La grève thrombose des conducteurs de trains, de métro ou de bus qui perturbe la vie des salariés de la métropole parisienne et de grandes villes de province résulte d’un affrontement stérile. D’un côté, un Président qui s’est engagé durant sa campagne électorale à supprimer les régimes spéciaux dans le secteur public et un Premier ministre qui veut imposer une règle d’équilibre a priori dans un système que le vieillissement de la population compromet d’année en année. De l’autre, deux mouvements syndicaux, la CGT et FO qui défendent les conquêtes sociales des salariés des entreprises publiques et des fonctionnaires, et la CFDT davantage présente dans le secteur privé et plus encline à corriger (par le haut !) les inégalités entre public et privé.

Ce conflit sans issue, qui va s’effilocher dans la frustration collective, détourne l’attention de sujets autrement plus urgents.
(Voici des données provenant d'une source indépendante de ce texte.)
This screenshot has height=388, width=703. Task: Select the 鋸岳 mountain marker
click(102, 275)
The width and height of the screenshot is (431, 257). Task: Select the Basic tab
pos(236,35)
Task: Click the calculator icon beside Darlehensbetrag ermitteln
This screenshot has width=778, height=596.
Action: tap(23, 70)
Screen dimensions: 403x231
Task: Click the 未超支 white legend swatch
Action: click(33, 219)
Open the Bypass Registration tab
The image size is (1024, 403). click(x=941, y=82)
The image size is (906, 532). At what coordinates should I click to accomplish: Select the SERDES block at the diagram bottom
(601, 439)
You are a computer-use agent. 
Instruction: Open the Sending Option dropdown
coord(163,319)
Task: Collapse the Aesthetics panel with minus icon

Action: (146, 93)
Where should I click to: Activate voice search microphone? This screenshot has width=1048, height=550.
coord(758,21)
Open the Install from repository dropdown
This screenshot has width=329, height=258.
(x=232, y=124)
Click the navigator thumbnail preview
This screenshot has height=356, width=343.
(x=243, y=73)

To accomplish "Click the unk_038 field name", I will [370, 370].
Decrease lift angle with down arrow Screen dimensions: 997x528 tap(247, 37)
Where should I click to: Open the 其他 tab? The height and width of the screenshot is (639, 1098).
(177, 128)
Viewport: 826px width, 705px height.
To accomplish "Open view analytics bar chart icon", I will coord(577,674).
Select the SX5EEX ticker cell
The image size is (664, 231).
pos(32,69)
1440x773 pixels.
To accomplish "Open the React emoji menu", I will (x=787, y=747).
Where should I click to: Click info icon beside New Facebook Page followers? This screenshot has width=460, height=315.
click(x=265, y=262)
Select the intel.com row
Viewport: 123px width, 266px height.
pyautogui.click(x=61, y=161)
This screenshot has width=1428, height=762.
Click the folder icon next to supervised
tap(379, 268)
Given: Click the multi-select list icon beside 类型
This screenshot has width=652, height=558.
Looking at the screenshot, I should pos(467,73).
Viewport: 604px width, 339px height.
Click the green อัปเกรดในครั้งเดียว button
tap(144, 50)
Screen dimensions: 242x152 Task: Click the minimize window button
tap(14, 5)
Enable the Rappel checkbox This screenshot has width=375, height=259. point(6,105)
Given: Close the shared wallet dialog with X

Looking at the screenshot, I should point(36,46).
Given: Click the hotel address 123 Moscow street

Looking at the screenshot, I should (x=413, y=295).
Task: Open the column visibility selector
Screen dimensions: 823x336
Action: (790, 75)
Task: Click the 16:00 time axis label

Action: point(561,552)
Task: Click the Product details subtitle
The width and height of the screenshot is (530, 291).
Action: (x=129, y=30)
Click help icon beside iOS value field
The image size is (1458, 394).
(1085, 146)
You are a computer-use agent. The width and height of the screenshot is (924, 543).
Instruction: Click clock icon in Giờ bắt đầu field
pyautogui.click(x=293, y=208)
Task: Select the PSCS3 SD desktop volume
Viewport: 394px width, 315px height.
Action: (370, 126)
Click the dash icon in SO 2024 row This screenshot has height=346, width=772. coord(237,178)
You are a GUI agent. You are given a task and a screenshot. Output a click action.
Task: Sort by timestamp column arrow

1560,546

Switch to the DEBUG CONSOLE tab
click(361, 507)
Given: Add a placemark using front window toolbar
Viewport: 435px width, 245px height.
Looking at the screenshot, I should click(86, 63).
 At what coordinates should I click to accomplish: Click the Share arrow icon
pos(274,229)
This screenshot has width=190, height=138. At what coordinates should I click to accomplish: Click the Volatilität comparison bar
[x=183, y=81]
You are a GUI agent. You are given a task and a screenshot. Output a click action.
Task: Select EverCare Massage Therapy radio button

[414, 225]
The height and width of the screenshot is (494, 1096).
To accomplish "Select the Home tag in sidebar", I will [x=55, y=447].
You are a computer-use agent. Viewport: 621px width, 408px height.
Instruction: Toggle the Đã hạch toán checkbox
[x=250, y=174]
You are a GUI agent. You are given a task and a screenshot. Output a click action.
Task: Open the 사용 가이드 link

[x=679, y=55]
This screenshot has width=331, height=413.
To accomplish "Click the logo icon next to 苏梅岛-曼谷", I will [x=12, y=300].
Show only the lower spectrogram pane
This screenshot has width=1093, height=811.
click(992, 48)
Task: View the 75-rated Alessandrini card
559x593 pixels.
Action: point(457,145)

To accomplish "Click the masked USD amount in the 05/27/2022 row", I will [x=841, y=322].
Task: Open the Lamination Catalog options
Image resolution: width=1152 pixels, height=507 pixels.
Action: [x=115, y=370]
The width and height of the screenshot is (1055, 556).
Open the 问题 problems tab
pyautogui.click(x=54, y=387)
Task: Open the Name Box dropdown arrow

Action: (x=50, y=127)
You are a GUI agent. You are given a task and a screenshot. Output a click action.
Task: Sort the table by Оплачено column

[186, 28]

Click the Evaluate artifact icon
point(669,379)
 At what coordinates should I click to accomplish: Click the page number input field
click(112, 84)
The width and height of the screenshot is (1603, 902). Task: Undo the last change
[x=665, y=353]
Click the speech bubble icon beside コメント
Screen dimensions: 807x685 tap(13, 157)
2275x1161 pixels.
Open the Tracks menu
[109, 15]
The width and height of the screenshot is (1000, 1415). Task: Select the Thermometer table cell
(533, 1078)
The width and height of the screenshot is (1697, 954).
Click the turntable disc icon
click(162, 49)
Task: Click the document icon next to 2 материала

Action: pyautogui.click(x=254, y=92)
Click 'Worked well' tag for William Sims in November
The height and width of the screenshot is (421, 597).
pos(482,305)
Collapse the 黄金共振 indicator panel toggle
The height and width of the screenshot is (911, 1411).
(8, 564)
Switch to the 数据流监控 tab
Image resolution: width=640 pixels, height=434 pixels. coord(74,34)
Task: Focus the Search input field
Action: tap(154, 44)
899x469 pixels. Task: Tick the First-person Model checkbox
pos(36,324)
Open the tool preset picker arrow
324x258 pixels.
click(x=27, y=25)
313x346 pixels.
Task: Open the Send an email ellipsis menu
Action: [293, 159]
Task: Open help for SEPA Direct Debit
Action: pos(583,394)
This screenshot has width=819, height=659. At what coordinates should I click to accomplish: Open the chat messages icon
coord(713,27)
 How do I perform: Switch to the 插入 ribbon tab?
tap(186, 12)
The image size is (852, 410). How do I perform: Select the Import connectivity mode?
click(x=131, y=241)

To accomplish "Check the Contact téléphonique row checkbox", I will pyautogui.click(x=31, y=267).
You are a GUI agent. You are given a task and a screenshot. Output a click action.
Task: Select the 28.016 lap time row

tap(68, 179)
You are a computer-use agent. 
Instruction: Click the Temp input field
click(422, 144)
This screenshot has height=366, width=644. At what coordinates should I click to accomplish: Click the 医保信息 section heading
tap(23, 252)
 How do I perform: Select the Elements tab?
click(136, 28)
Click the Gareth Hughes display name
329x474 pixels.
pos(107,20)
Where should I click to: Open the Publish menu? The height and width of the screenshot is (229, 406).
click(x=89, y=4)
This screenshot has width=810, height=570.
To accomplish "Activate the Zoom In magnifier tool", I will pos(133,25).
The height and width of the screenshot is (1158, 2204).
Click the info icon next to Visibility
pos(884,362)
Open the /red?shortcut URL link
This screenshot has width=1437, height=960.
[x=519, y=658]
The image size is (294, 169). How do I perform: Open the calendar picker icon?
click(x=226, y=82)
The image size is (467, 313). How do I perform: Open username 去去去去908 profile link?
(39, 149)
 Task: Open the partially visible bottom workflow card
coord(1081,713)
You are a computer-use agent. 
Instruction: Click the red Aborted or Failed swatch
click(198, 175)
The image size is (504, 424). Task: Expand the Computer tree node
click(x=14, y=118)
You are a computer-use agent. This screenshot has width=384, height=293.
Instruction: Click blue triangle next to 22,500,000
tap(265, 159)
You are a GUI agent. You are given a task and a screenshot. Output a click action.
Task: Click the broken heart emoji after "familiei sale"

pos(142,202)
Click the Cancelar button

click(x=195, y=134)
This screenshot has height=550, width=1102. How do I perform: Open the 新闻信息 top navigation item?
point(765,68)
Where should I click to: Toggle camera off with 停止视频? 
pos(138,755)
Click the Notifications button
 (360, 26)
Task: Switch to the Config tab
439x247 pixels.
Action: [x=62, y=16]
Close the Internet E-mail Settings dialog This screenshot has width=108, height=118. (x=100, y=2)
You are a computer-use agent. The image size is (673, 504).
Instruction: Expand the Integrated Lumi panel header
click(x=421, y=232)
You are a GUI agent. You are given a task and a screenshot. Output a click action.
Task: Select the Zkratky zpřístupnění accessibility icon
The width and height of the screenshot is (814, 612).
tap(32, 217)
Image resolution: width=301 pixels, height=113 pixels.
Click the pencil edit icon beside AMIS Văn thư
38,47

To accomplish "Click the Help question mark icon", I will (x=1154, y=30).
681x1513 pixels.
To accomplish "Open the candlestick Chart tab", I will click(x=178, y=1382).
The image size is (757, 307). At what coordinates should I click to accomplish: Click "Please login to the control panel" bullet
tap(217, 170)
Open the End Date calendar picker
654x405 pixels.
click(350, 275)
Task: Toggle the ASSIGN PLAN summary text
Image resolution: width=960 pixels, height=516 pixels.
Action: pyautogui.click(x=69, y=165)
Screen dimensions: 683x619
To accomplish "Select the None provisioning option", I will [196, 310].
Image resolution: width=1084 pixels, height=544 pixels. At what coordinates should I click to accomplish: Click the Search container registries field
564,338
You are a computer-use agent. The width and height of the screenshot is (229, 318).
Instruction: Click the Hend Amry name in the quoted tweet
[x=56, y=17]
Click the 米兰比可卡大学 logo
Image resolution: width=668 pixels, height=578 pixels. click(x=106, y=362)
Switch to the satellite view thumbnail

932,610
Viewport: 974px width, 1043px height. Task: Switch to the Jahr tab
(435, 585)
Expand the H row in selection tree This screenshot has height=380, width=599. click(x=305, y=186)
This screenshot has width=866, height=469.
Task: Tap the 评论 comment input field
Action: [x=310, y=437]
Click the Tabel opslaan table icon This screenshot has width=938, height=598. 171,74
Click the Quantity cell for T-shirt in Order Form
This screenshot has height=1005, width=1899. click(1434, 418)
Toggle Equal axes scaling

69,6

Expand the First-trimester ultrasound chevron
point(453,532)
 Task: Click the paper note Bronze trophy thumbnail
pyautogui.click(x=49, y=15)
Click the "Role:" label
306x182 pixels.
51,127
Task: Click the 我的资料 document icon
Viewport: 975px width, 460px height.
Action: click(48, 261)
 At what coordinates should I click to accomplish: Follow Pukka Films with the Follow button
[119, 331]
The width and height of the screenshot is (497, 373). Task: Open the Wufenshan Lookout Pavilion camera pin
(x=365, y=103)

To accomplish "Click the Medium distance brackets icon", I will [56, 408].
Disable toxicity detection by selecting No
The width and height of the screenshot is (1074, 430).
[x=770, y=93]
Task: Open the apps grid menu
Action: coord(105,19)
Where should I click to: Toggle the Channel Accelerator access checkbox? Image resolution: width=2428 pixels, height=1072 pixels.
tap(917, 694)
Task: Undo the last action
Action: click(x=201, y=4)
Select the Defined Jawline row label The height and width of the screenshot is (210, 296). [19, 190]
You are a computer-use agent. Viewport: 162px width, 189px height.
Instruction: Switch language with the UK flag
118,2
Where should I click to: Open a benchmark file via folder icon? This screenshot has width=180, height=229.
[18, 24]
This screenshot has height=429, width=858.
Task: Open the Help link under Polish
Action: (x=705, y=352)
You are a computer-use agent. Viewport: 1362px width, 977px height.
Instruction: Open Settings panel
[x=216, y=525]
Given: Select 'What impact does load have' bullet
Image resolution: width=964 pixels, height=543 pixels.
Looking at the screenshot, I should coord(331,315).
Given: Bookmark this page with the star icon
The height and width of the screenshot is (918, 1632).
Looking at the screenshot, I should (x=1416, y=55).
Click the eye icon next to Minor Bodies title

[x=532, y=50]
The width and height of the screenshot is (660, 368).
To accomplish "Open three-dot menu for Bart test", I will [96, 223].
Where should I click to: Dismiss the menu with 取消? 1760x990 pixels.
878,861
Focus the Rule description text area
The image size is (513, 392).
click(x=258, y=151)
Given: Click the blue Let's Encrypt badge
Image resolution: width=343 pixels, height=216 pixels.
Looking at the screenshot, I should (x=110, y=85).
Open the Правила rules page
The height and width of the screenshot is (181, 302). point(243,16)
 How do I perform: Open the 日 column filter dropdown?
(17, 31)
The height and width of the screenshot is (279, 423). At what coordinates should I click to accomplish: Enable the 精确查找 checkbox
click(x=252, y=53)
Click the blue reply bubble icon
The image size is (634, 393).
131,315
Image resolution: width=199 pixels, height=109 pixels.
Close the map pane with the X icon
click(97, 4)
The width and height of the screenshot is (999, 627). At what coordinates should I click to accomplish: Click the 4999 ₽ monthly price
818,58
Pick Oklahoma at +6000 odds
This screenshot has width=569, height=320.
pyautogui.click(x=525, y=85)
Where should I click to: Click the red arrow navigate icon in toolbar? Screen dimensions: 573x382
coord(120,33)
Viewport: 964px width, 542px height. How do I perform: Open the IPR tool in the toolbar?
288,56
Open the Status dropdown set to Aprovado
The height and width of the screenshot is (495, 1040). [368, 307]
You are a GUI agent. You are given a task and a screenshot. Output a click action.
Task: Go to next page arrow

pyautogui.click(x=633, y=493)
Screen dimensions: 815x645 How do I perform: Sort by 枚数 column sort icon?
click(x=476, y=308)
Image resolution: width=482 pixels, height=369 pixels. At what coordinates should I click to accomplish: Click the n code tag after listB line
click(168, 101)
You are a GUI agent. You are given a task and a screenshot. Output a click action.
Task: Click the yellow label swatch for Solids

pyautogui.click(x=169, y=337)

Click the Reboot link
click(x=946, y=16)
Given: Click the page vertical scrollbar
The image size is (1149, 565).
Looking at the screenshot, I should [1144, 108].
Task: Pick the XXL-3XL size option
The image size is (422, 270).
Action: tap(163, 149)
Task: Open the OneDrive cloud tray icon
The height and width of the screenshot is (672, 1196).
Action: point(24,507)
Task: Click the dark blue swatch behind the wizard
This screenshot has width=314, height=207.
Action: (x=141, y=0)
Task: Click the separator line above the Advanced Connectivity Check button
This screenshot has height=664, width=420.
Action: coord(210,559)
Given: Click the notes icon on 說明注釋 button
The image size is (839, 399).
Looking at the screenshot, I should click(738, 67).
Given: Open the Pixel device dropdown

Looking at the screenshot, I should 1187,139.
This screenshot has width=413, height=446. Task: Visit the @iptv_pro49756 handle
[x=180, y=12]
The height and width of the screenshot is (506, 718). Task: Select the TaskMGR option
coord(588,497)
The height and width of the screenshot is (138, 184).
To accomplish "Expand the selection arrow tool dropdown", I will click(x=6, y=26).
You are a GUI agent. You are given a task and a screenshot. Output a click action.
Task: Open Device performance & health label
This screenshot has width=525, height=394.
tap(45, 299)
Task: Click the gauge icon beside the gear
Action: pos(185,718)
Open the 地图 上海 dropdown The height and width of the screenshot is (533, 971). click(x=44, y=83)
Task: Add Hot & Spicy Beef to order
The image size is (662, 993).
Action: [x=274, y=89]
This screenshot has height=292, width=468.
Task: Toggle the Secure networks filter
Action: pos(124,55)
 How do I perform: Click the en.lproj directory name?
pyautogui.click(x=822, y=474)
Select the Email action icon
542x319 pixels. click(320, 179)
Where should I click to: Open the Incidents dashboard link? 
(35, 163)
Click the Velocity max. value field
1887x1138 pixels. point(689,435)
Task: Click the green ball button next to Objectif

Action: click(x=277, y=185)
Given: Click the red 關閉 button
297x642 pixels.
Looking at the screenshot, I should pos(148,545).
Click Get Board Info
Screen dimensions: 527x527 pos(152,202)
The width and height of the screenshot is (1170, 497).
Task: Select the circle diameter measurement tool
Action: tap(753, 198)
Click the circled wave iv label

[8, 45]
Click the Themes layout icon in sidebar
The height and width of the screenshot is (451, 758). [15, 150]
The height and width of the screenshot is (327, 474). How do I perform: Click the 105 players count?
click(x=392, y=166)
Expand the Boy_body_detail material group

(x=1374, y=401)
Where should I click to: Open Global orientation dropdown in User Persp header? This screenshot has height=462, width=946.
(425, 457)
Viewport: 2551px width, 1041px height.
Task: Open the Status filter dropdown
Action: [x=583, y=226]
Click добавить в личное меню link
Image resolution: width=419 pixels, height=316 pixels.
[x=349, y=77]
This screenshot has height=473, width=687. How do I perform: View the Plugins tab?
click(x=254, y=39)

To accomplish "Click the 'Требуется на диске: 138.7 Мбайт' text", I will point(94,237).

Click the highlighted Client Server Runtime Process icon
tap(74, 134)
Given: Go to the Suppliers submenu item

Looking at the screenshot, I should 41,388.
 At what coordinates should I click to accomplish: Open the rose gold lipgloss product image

La crise des hôpitaux qui vient d’une logique analogue de plafonnement des dépenses de santé imposé par le Parlement mais, la médecine privée échappant largement aux contraintes, c’est l’hôpital public qui porte tout le poids de l’ajustement, en comprimant ses dépenses de personnel. La crise de l’éducation, avec trop de profs épuisés et mal payés (au moins dans l’enseignement primaire), face à des gamins et adolescents dont la discipline n’est pas la qualité première. Le despotisme bureaucratique aggrave les tensions dans ces deux services publics essentiels.

Ce vendredi matin, sur France Inter, deux éditorialistes exprimaient la même impatience. Dominique Seux, talentueux journaliste des Échos, disait que le gouvernement ferait mieux de se soucier de la transition climatique, parce que le défi est urgent et qu’il intéresse la jeunesse, indifférente aux spéculations sur les retraites. Quant à Thomas Legrand, il regrettait que l’irruption du terrorisme il y a cinq ans (massacres de Charlie Hebdo et du magasin kascher) et la protestation des « gilets jaunes » il y a un an, aient durci les interventions de la police ; celle-ci, qui filme à froid les manifestants, rêve désormais de logiciels de reconnaissance faciale qui permettraient d’identifier les perturbateurs avant qu’ils ne commettent des actes violents. Ce qui nous amène à l’ouvrage « 1984 ».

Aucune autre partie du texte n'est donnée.